§ **Travail demandé**
#1 Répondez brièvement à ces questions sur le texte consacré au mariage en Chine :
(a) Qui paie une somme d'argent pour acheter la jeune fille ?
(b) Quel nom donne-t-on aux entremetteuses chargées des premières démarches ?
(c) Quelle personne n'a pas le droit de voir la jeune fille ?
#2 Dans le texte consacré au mariage en Chine, relevez tout ce dont dépend la date de la fête du mariage.

Après les fiançailles, on fixe en famille l’époque de la fête du mariage qui est quelquefois ajournée à plusieurs années. Cela dépend de la volonté des parents, des horoscopes des deux fiancés, et des prescriptions de l’almanach impérial, dont la science astrologique décide pour chaque semaine, pour chaque jour de l’année, les temps fastes et néfastes.

Une jeune Chinoise n’apporte aucune dot ; ce sont les parents de l’époux qui payent une somme d’argent pour l’acheter, et qui font les cadeaux d’étoffes, de meubles et de provisions. Si le père de l’épousée n’a pas d’enfants mâles qui héritent de lui à l’exclusion absolue des filles, il s’engage par avance à lui laisser une partie de sa fortune ; car ce sont ses neveux ou ses collatéraux masculins qu’il préférera pour légataires de ses biens, afin d’être assuré que ses héritiers accompliront les cérémonies rituelles devant sa tombe et devant l’autel de ses ancêtres, ce dont une femme est regardée comme indigne.

Dame de Pékin. — Dessin de Staal d’après l’album de Mme de Bourboulon.

Les premières démarches sont toujours confiées à des entremetteuses appelées mei-jin, et c’est seulement quand les conditions sont réciproquement acceptées, que les deux familles échangent des visites. Tout le monde alors peut voir la jeune fille, excepté celui qui l’épouse : il doit s’en tenir au ouï-dire de ses parents.

§ **Extraits de données**
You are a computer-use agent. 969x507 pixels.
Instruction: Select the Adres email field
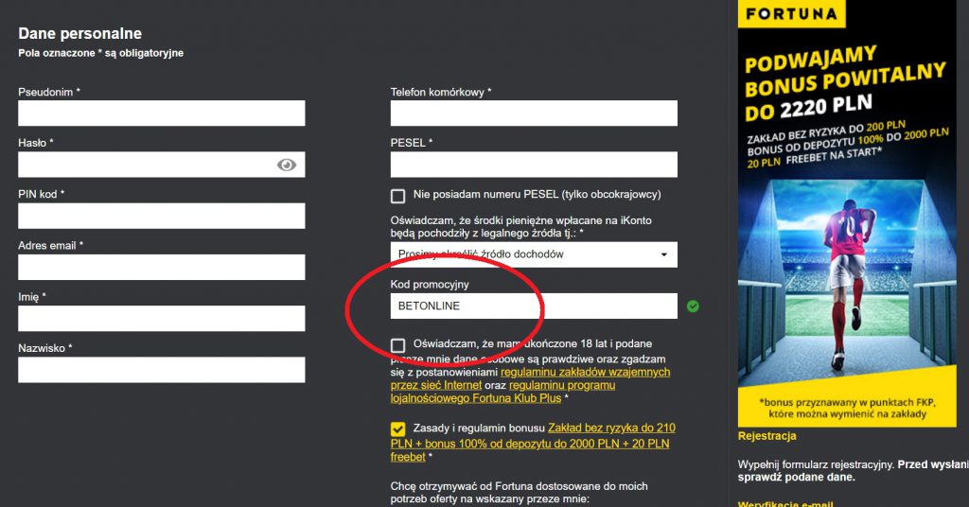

==

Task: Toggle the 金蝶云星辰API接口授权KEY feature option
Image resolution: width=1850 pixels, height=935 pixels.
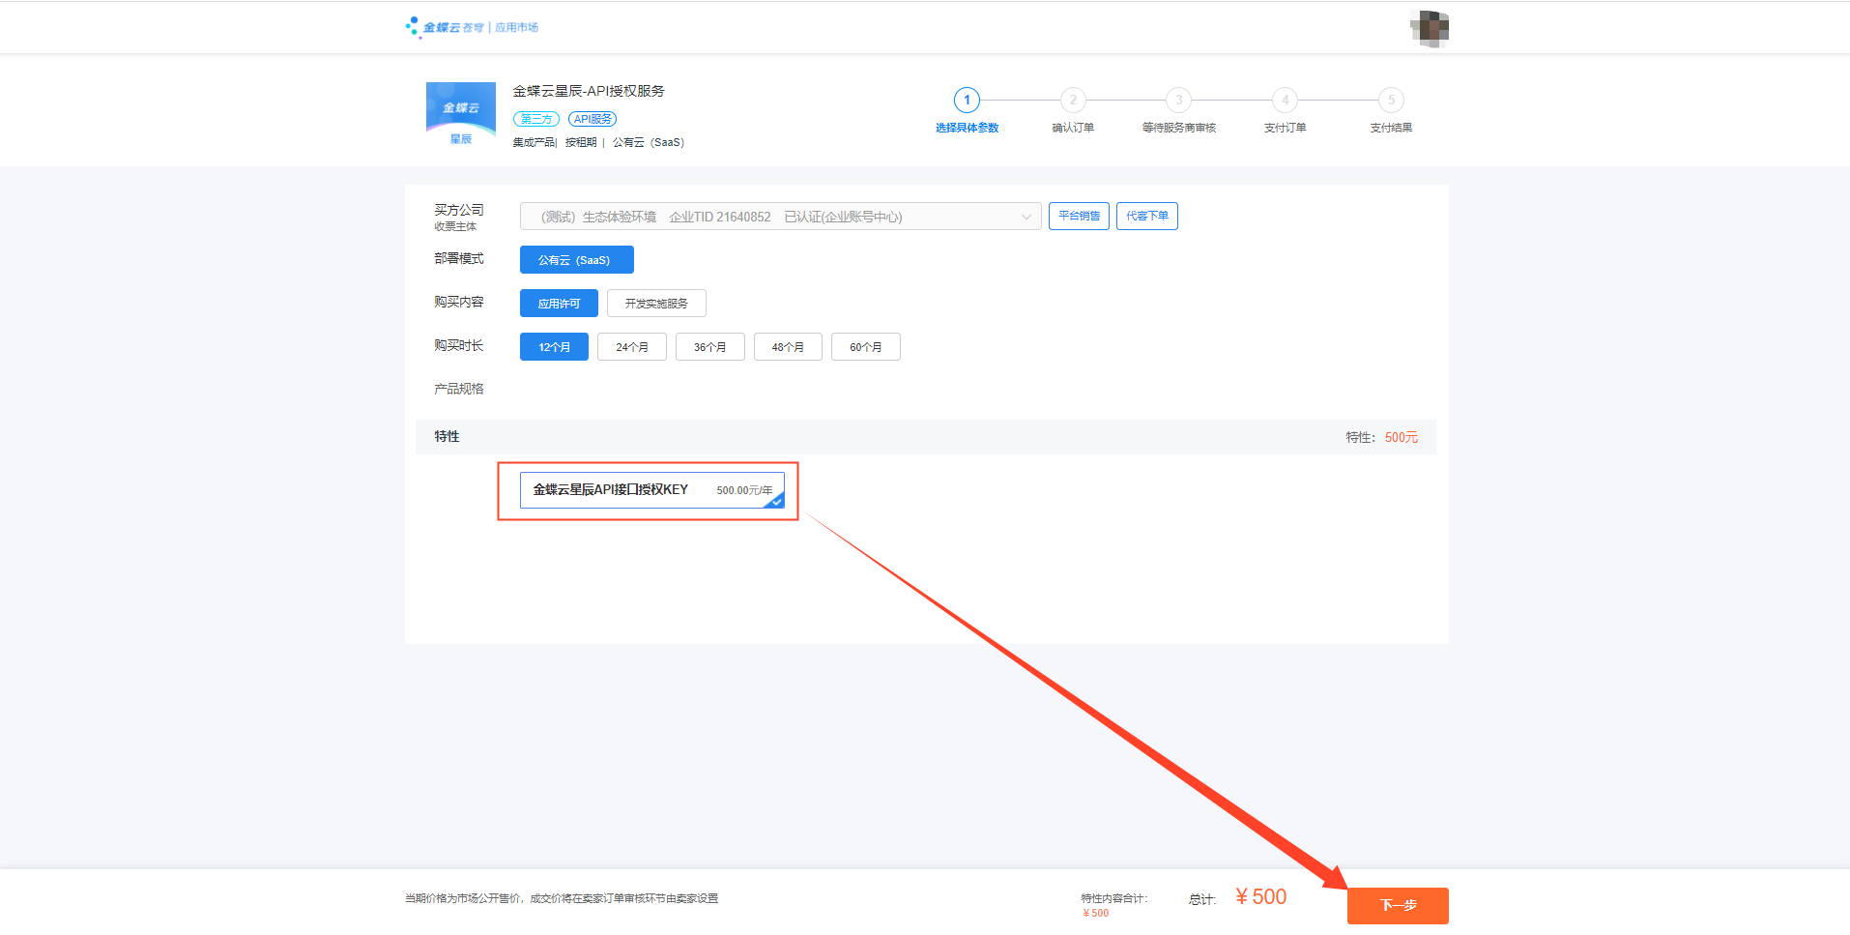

* * *

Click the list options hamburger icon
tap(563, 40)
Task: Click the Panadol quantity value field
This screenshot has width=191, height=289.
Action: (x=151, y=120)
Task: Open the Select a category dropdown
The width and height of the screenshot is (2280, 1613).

§ **Réponses**
#1
(a) Les parents de l'époux.
(b) Mei-jin.
(c) Celui qui l'épouse.

#2
- la volonté des parents
- les horoscopes des deux fiancés
- les prescriptions de l'almanach impérial